### About this exercise
In the review on TREC and KREC newborn screening, write out word for word the passage that begins at "Department of Microbiology" and stops after "Florida, FL, USA.".

### Extracted text
··········

Why should TREC and KREC quantification assay be concerned to screen of newborns in developing countries?

Document Type: Review

Author

Department of Microbiology and Immunology, Faculty of Medicine, Kashan University of Medical Sciences, Kashan, Iran; Department of Infectious Disease and Immunology, College of Veterinary Medicine, University of Florida, FL, USA.

10.22034/igj.2019.212375.1027

Abstract

Primary immunodeficiencies contain a group of several different diseases. Giving the fact that their clinical outcome ranges from mild to potentially life-threatening,
detection of patients with these diseases in the neonatal period is the main goal of efforts is currently being made. It has been reported that T-cell receptor excision circles (TRECs) and kappa-deleting recombination excision circles (KRECs) are circular DNA segments produced in T and B cells during their maturation in the thymus and bone marrow, respectively. Fortunately, excision circles can be reliably quantified using real-time quantitative PCR techniques. The TREC and KREC assays, introduced in the newborn screening program (NBS), allow early disease identification and may lead to discovery of new genetic defects including Severe combined immunodeficiencies (SCID), primary agammaglobulinaemias (such as X-linked agammaglobulinaemia) and inherited haemophagocytic syndromes (such as familial haemophagocytic lymphohistiocytosis). In this regard, the cost-effectiveness, survival of children and successful in improving quality of life children involved in newborn screenings for severe combined immunodeficiencyand has been demonstrated.
Here we discuss about TREC and KREC assay, their applications and also assessment of the cost effective of establishment of a program for newborn screening based on TRECs and KRECs quantification in Iran.

··········

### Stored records

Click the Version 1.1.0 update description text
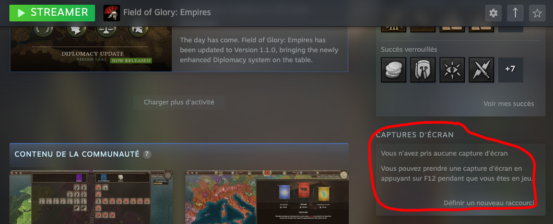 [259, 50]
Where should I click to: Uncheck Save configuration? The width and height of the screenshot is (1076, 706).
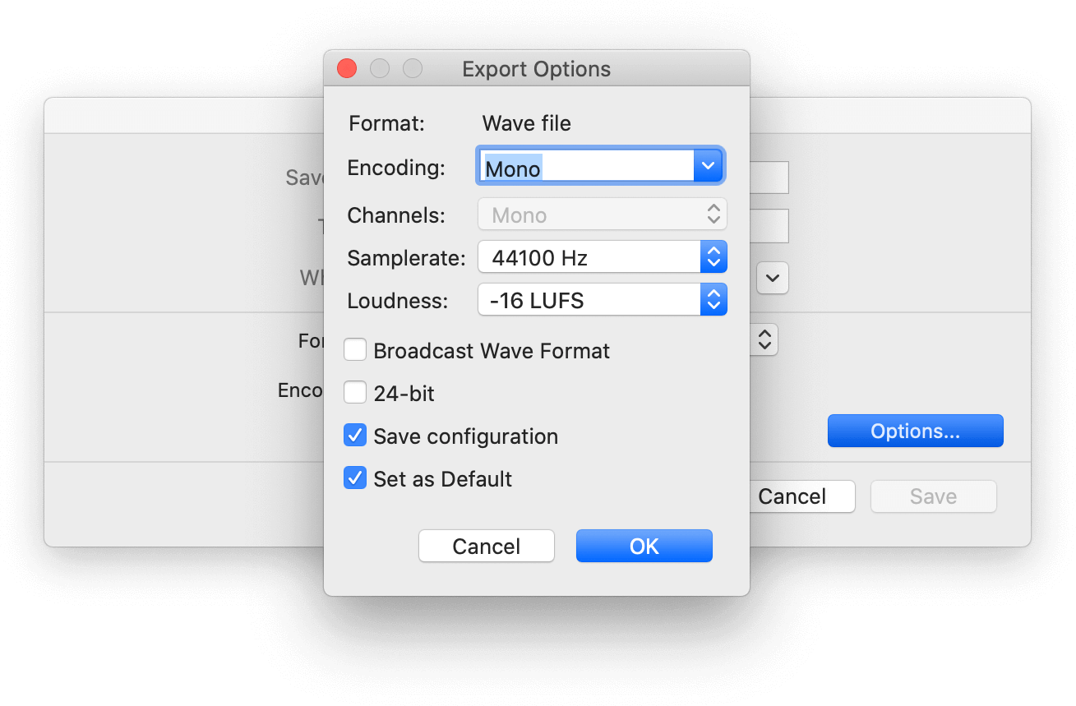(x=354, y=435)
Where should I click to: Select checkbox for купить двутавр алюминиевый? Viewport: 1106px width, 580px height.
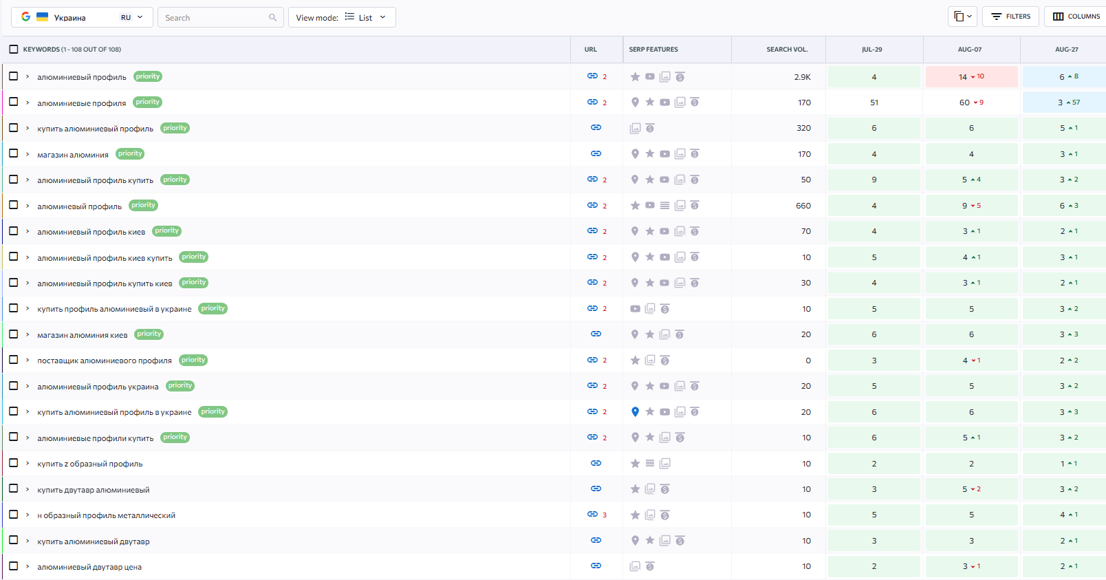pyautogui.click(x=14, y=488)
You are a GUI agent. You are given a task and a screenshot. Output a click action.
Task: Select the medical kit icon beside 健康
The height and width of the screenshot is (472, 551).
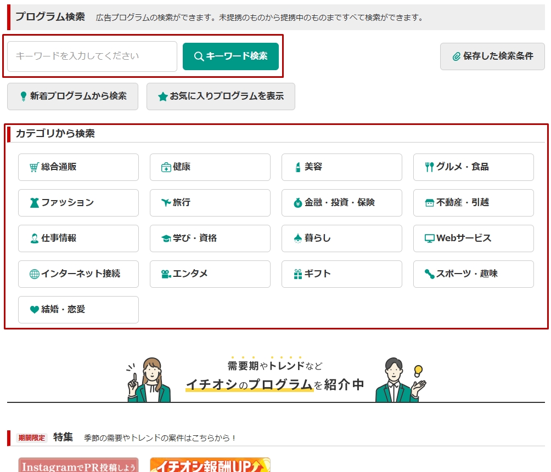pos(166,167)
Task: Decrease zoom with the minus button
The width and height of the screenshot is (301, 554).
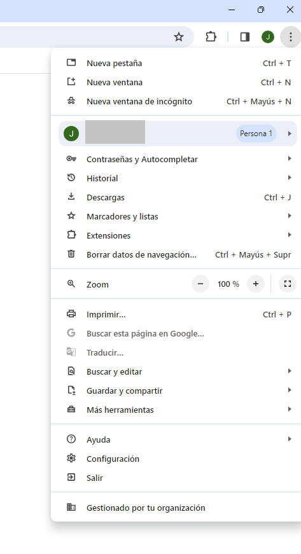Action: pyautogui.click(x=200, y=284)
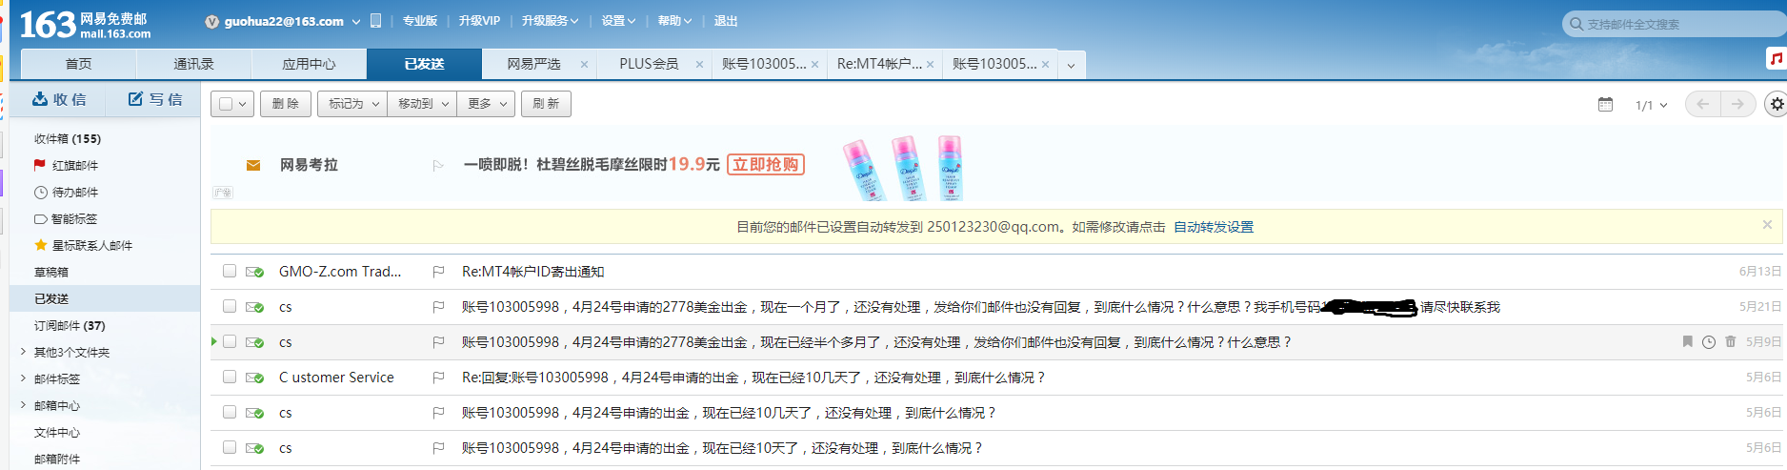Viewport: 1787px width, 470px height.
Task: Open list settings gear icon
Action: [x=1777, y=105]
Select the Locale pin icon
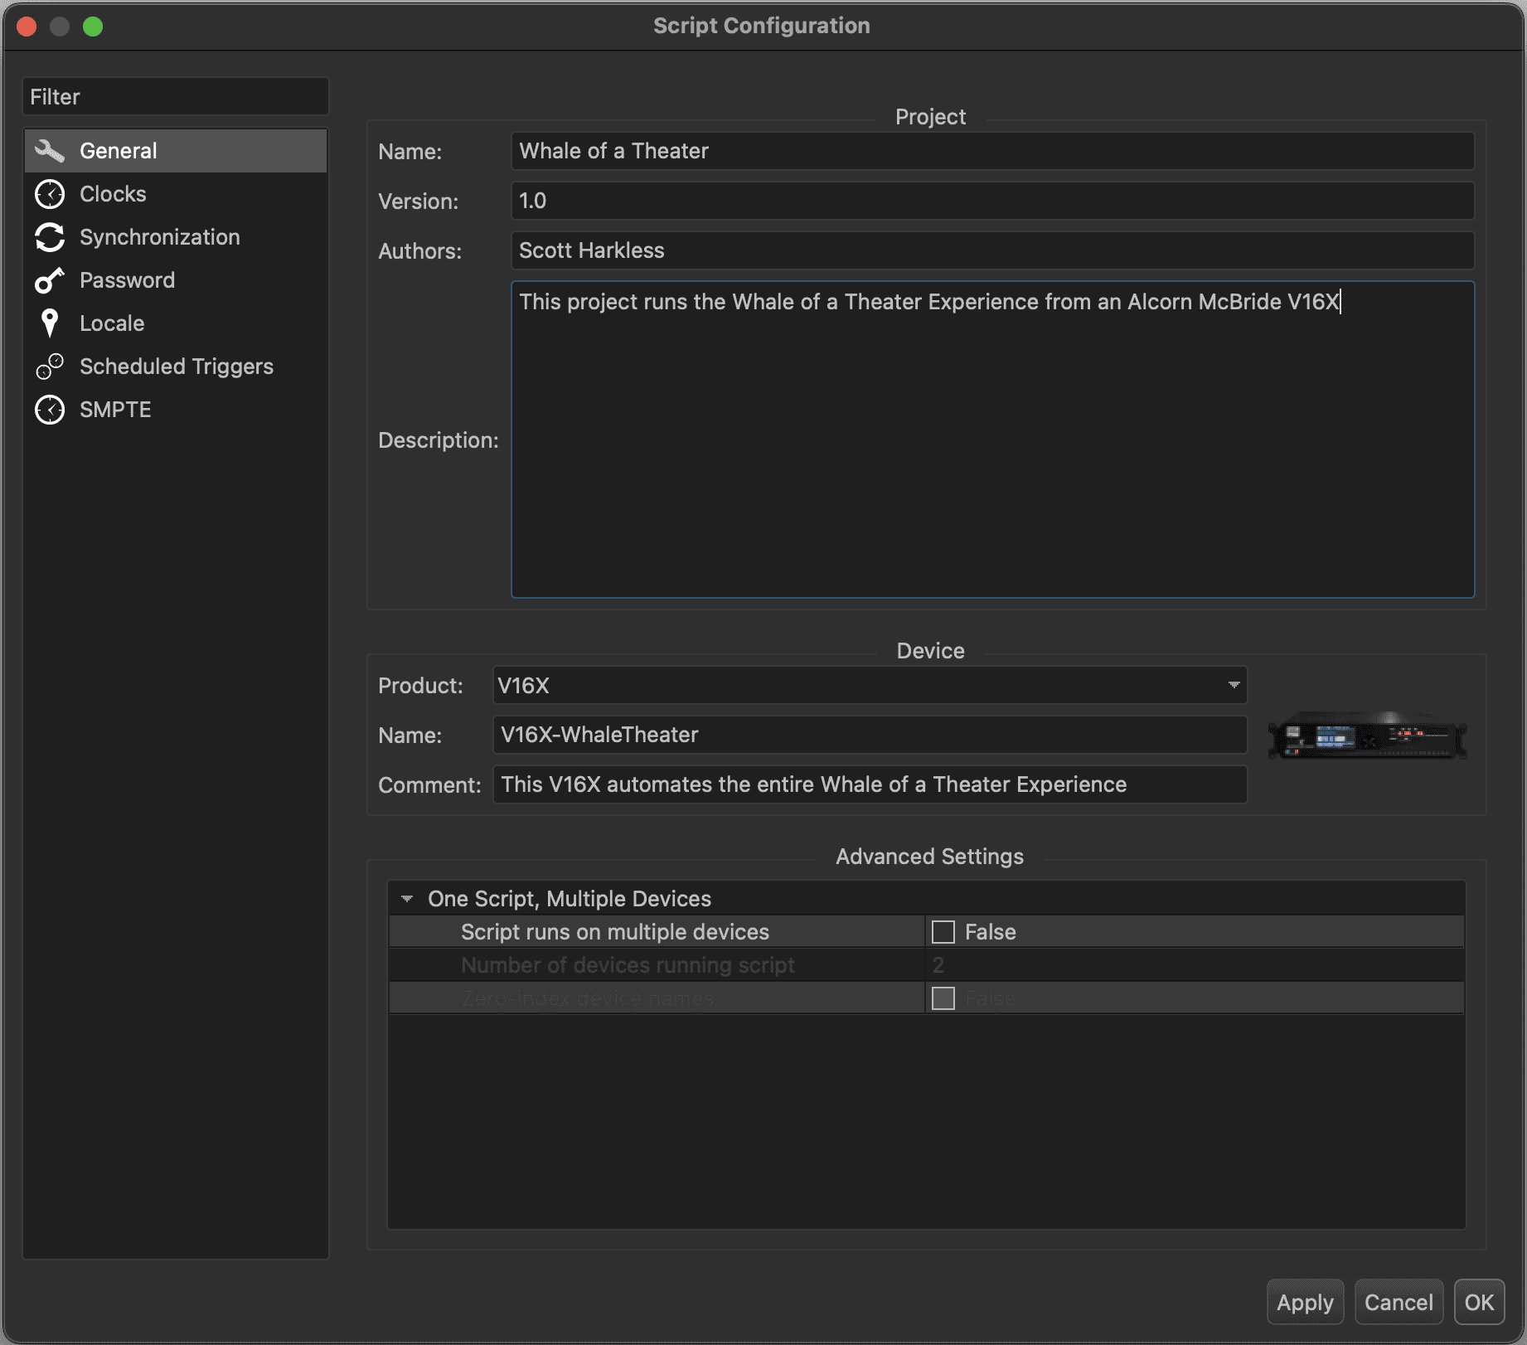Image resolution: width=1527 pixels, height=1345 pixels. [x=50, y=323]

··········

### Task answer
Department of Microbiology and Immunology, Faculty of Medicine, Kashan University of Medical Sciences, Kashan, Iran; Department of Infectious Disease and Immunology, College of Veterinary Medicine, University of Florida, FL, USA.